▸ WORK REQUIRED
An exact, word-for-word copy of the entries is required, beginning at the line that contains "Growth (87, 1381)" and ending at the last line, both included.

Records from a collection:
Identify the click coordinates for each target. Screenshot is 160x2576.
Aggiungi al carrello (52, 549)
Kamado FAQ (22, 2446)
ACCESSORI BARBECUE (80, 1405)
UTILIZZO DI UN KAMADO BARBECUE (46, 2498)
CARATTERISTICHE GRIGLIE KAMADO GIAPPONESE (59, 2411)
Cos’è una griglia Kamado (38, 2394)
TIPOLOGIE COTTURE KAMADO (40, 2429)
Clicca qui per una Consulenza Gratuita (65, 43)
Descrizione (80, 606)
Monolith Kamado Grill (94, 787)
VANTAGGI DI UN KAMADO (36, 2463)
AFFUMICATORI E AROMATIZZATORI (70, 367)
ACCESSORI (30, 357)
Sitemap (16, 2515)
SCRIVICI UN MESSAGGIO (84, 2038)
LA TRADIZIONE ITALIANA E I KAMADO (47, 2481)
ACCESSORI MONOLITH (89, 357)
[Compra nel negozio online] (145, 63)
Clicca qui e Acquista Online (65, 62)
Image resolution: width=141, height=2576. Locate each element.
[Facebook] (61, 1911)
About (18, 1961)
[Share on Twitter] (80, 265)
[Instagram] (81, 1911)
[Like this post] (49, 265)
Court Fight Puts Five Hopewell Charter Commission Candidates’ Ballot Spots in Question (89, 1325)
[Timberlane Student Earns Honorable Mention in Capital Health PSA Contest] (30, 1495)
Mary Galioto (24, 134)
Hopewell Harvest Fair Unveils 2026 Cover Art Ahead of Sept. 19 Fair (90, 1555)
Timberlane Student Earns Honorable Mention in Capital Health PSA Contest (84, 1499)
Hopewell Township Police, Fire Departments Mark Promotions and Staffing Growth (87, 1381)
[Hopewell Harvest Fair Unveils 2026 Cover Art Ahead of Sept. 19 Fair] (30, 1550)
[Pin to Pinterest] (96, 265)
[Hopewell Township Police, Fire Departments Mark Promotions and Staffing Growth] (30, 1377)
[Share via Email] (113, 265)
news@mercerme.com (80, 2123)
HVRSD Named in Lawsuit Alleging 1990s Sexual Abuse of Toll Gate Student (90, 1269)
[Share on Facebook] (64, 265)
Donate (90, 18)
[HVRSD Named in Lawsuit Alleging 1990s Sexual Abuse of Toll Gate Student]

▸ RESULT FOR THIS EXERCISE
Hopewell Township Police, Fire Departments Mark Promotions and Staffing Growth (87, 1381)
[Hopewell Harvest Fair Unveils 2026 Cover Art Ahead of Sept. 19 Fair] (30, 1550)
[Pin to Pinterest] (96, 265)
[Hopewell Township Police, Fire Departments Mark Promotions and Staffing Growth] (30, 1377)
[Share via Email] (113, 265)
news@mercerme.com (80, 2123)
HVRSD Named in Lawsuit Alleging 1990s Sexual Abuse of Toll Gate Student (90, 1269)
[Share on Facebook] (64, 265)
Donate (90, 18)
[HVRSD Named in Lawsuit Alleging 1990s Sexual Abuse of Toll Gate Student]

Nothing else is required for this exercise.